▶ **Supplied data**:
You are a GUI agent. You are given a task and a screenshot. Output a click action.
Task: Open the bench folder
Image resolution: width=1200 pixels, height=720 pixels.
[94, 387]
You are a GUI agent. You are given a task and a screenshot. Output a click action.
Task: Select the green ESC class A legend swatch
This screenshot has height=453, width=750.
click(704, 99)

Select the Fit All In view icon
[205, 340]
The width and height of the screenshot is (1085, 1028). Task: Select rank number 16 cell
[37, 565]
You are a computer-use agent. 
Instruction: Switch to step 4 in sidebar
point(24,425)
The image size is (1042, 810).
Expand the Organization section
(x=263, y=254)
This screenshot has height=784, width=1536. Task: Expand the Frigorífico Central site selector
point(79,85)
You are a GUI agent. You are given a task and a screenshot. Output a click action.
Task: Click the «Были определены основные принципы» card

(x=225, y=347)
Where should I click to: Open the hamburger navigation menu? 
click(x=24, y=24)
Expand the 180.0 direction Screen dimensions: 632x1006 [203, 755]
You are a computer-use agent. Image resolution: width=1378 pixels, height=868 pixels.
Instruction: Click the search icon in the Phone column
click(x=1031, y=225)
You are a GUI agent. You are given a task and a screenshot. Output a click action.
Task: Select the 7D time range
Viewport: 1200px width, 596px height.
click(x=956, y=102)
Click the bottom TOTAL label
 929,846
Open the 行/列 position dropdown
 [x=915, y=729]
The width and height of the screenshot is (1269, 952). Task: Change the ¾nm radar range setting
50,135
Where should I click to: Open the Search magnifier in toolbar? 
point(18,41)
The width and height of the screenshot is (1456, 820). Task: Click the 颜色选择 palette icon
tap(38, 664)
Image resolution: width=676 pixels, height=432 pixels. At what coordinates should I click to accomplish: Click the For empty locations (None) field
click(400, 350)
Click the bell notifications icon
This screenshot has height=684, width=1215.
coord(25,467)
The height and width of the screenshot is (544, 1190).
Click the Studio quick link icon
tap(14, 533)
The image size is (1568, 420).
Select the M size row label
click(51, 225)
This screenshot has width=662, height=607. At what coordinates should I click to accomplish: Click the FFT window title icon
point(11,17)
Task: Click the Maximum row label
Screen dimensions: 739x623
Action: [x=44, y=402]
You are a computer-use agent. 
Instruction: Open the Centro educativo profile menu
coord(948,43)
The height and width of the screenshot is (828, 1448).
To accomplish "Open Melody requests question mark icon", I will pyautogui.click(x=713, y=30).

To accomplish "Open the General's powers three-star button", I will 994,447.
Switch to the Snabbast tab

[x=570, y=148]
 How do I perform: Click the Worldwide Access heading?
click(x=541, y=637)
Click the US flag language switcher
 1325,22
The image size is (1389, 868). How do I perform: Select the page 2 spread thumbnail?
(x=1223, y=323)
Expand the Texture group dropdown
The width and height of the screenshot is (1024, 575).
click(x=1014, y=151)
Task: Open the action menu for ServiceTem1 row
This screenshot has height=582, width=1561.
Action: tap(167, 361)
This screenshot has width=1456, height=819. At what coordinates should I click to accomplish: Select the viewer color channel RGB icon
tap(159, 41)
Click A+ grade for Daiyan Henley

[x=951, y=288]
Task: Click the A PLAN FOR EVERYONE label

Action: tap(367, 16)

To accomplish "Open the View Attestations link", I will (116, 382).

▶ **Your objective**:
Put every line of the items above into a JSON list of strings, one string per line, skipping blank lines.

▶ **Exercise answer**:
[
  "You are a GUI agent. You are given a task and a screenshot. Output a click action.",
  "Task: Open the bench folder",
  "Image resolution: width=1200 pixels, height=720 pixels.",
  "[94, 387]",
  "You are a GUI agent. You are given a task and a screenshot. Output a click action.",
  "Task: Select the green ESC class A legend swatch",
  "This screenshot has height=453, width=750.",
  "click(704, 99)",
  "Select the Fit All In view icon",
  "[205, 340]",
  "The width and height of the screenshot is (1085, 1028). Task: Select rank number 16 cell",
  "[37, 565]",
  "You are a computer-use agent. ",
  "Instruction: Switch to step 4 in sidebar",
  "point(24,425)",
  "The image size is (1042, 810).",
  "Expand the Organization section",
  "(x=263, y=254)",
  "This screenshot has height=784, width=1536. Task: Expand the Frigorífico Central site selector",
  "point(79,85)",
  "You are a GUI agent. You are given a task and a screenshot. Output a click action.",
  "Task: Click the «Были определены основные принципы» card",
  "(x=225, y=347)",
  "Where should I click to: Open the hamburger navigation menu? ",
  "click(x=24, y=24)",
  "Expand the 180.0 direction Screen dimensions: 632x1006 [203, 755]",
  "You are a computer-use agent. Image resolution: width=1378 pixels, height=868 pixels.",
  "Instruction: Click the search icon in the Phone column",
  "click(x=1031, y=225)",
  "You are a GUI agent. You are given a task and a screenshot. Output a click action.",
  "Task: Select the 7D time range",
  "Viewport: 1200px width, 596px height.",
  "click(x=956, y=102)",
  "Click the bottom TOTAL label",
  " 929,846",
  "Open the 行/列 position dropdown",
  " [x=915, y=729]",
  "The width and height of the screenshot is (1269, 952). Task: Change the ¾nm radar range setting",
  "50,135",
  "Where should I click to: Open the Search magnifier in toolbar? ",
  "point(18,41)",
  "The width and height of the screenshot is (1456, 820). Task: Click the 颜色选择 palette icon",
  "tap(38, 664)",
  "Image resolution: width=676 pixels, height=432 pixels. At what coordinates should I click to accomplish: Click the For empty locations (None) field",
  "click(400, 350)",
  "Click the bell notifications icon",
  "This screenshot has height=684, width=1215.",
  "coord(25,467)",
  "The height and width of the screenshot is (544, 1190).",
  "Click the Studio quick link icon",
  "tap(14, 533)",
  "The image size is (1568, 420).",
  "Select the M size row label",
  "click(51, 225)",
  "This screenshot has width=662, height=607. At what coordinates should I click to accomplish: Click the FFT window title icon",
  "point(11,17)",
  "Task: Click the Maximum row label",
  "Screen dimensions: 739x623",
  "Action: [x=44, y=402]",
  "You are a computer-use agent. ",
  "Instruction: Open the Centro educativo profile menu",
  "coord(948,43)",
  "The height and width of the screenshot is (828, 1448).",
  "To accomplish \"Open Melody requests question mark icon\", I will pyautogui.click(x=713, y=30).",
  "To accomplish \"Open the General's powers three-star button\", I will 994,447.",
  "Switch to the Snabbast tab",
  "[x=570, y=148]",
  " How do I perform: Click the Worldwide Access heading?",
  "click(x=541, y=637)",
  "Click the US flag language switcher",
  " 1325,22",
  "The image size is (1389, 868). How do I perform: Select the page 2 spread thumbnail?",
  "(x=1223, y=323)",
  "Expand the Texture group dropdown",
  "The width and height of the screenshot is (1024, 575).",
  "click(x=1014, y=151)",
  "Task: Open the action menu for ServiceTem1 row",
  "This screenshot has height=582, width=1561.",
  "Action: tap(167, 361)",
  "This screenshot has width=1456, height=819. At what coordinates should I click to accomplish: Select the viewer color channel RGB icon",
  "tap(159, 41)",
  "Click A+ grade for Daiyan Henley",
  "[x=951, y=288]",
  "Task: Click the A PLAN FOR EVERYONE label",
  "Action: tap(367, 16)",
  "To accomplish \"Open the View Attestations link\", I will (116, 382)."
]